C’est avec ceux-là que les Européens ont à faire : étudians, médecins, ingénieurs, négocians, compradors des banques, toute cette Chine jeune ou rajeunie, dont l’allure, dans la ville moderne, est si délibérée et même si hautaine. C’est leur intérêt et leur intelligence que se disputent les nations étrangères. Que pensaient-ils de la guerre ? Il n’est pas très facile de préciser leur opinion. La question de savoir quel est le peuple étranger qu’ils aiment le moins me paraît aussi insoluble que les plus hautes questions de la métaphysique. Assurément, dès que le Japon se montre d’un côté, leur premier mouvement est de courir de l’autre.
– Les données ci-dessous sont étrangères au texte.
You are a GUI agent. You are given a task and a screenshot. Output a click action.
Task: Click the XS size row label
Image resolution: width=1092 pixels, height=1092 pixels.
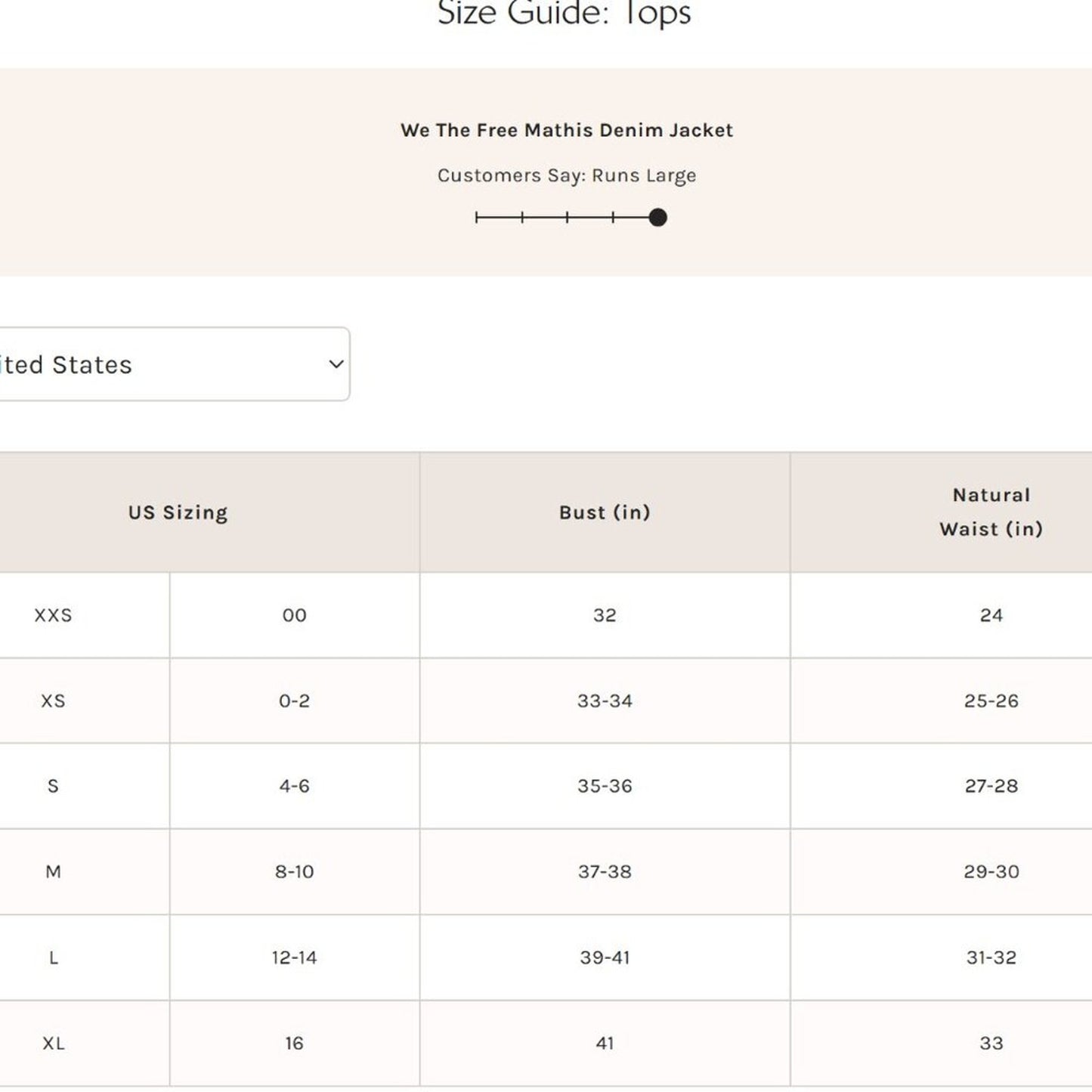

Selon le proverbe japonais que l’étranger commence au frère, le premier rang dans leur antipathie reviendrait sans doute à leurs frères du Japon. Cependant il ne faudrait pas trop s’y fier. Leur crainte des Japonais se double intérieurement d’une admiration pour la race jaune, qu’ils considèrent comme très supérieure à la race blanche, et où ils s’assignent à eux-mêmes une supériorité particulière qui leur permet, tout en redoutant le Japon, de mépriser davantage l’Europe. Il vaut mieux se demander quel est le peuple européen dont le nom les impressionne le plus. Et de tout ce que j’ai entendu, il ressort qu’en août 1914 c’était l’Allemagne. L’Allemagne passait à leurs yeux pour la grande puissance militaire, scientifique, industrielle et commerciale.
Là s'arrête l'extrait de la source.